#18 - Arrested

1.3K 167 20
                                    

Mara melangkahkan kakinya cepat. Dan ia membasahi bibirnya gugup, pasalnya, kali ini dirinya berupaya untuk menemui orang yang bahkan ia minta untuk menjauhinya. Seakan-akan cewek ini tak memegang janjinya kuat-kuat, terlalu banyak omong tapi tak ada bukti. Mara menggeleng mengusir pikiran-pikiran anehnya. Ia tetap melangkah, namun seketika berhenti ketika berada tepat di depan kelas XII IPS 4 yang merupakan kelas Karina. Meskipun cewek itu jelas-jelas telah mengatakan tidak akan mencampuri urusannya lagi, Mara masih punya perasaannya sendiri untuk merasa tak enak hati. Apa lagi kali ini, ia yang menghampiri, seperti beberapa waktu lalu yang membuat Karina naik pitam dan membullynya dengan parah.

Dan Mara merasa aman ketika tak menemukan Karina di dalam kelasnya, dari sudut manapun di dalam kelas, cewek itu tak terlihat. Dan ia pun melangkahkan kakinya lagi, maju beberapa langkah hingga sampai tepat di kelas yang ia cari—atau tepatnya kelas dari orang yang ia cari.

Ia melihatnya, cowok itu di dalam kelas dengan perbincangan para cowok-cowok tentang praktek seni dan satu gitar di tangannya. Dan seingat Mara, kelas Dana mengambil ansambel sebagai tugas praktek mereka.

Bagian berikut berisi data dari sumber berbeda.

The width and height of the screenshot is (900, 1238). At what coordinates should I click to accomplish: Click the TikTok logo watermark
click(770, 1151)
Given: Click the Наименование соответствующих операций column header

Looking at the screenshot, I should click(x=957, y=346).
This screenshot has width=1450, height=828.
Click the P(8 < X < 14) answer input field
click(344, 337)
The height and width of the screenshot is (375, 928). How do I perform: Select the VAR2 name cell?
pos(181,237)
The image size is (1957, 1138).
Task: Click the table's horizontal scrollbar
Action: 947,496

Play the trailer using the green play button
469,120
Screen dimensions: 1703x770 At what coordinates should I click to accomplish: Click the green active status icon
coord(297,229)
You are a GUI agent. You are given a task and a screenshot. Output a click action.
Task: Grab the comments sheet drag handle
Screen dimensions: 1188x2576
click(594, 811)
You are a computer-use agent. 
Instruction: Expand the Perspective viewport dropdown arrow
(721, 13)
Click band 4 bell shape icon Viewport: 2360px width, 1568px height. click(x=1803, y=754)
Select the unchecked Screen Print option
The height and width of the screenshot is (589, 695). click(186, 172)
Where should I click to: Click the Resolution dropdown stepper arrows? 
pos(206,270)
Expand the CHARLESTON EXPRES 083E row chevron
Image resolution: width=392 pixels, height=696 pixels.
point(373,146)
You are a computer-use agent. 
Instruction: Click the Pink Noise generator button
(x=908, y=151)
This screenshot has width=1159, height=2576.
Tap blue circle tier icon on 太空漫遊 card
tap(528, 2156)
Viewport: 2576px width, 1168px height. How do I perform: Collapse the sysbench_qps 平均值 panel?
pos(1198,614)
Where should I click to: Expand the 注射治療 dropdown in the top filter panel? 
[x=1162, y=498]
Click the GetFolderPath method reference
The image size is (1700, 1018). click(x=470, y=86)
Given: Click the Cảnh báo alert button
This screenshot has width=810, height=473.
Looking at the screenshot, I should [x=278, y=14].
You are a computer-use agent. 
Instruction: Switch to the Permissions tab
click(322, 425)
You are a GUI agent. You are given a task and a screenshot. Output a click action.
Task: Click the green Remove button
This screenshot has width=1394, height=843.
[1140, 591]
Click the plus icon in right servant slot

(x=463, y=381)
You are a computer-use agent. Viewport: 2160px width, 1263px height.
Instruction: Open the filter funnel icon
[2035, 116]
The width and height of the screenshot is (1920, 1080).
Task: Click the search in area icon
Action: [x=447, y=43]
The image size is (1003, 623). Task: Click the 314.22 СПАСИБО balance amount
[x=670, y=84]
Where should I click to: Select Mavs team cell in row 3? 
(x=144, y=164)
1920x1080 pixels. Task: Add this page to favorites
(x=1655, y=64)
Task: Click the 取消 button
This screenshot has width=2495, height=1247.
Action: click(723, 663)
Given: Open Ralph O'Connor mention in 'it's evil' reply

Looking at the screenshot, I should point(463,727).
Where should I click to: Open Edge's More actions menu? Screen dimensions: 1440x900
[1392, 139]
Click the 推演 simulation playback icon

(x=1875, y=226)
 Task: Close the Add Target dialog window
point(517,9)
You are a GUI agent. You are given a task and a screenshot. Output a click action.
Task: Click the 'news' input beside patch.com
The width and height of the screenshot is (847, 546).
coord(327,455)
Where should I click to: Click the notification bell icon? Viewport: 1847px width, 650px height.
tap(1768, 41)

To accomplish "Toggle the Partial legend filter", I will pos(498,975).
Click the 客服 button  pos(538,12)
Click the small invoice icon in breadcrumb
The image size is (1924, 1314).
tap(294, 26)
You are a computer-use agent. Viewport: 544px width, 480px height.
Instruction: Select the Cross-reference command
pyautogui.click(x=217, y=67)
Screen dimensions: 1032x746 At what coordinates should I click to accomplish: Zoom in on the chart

"Gue nyanyi dah entar." Ucap salah satu dari mereka tiba-tiba.

"Dih elo? Suara lo jelek."

"Dana aja sih."

"Dana apa lagi. Kagak bisa nyanyi dia mah, tawuran baru bisa."

"Nggak ada nyanyi, bego. Ansambel mana ada yang nyanyi!"

Mara terkekeh pelan mendengar itu, lalu ia mengambil napas. Dan matanya hampir melotot ketika melihat salah satu cowok dari sana yang dikenal bernama Genta menyadari keberadaannya. Cowok itu menatapnya terdiam sebentar, lalu secara perlahan ia menolehkan wajah pada Dana dan menyenggolkan lengannya pelan, bermaksud agar Dana menyadarinya juga. Dan setelah Mara ditunjuk, Dana pun melihat cewek itu berdiri di depan pintu.

Sedikit terkejut, namun cowok itu menyamarkan. Dana bangkit dari duduknya di atas meja, menyerahkan gitarnya pada Genta, lalu ia melangkah mendekati Mara di pintu.

"Nyari siapa?"

Raut wajahnya yang seakan tak peduli dan nada suaranya yang datar cukup membuat Mara tersentak. Cewek itu membasahi bibir, mengambil napas perlahan dan menjawab, "elo."

"Mau ngapain?"

"Mau ngomong sama lo," jawab Mara, ia menatap ke dalam kelas Dana yang kini setiap mata memandang mereka. "Tapi yang pasti nggak di sini."

Dana terdiam sebentar, namun sesaat kemudian cowok itu menarik pelan lengan Mara untuk keluar dari kelasnya berarah pada koridor ujung yang jauh dari kelasnya, ke sebelah, tepat di depan kelas-kelas kosong yang tak terpakai.

Mara memperhatikan sekitar, takut sampai ada yang melihat atau malah menguping pembicaraan mereka. Dan Dana menyadarinya.

"Nggak ada yang denger juga, kita jauh dari kelas-kelas."

Mara terkesiap, lalu ia berdehem pelan.

"Lo ngancem Karina?"

Dana menaikkan alisnya, menunggu kata selanjutnya.

"Lo ngancem Karina buat minta maaf sama gue?"

"Terus?"

"Dan lo bilang kalo dia nggak minta maaf dia bakal dikeluarin dari sekolah?"

Dana mengernyit sekilas, lalu mengangguk. "Iya."

"Dia minta maaf sama gue kemarin sore, khusus dateng ke rumah gue," ucap Mara.

"Bagus kalo gitu," jawab Dana. "Terus apa lagi?"

"Bisa nggak sih lo nggak ngejawab dengan ngeselin kayak gitu?" tanya Mara kesal, kedua alisnya bertautan. "Kenapa lo ngomong gitu sama Karina? Lo ngancem Karina seakan-akan lo yang punya sekolah tau nggak?"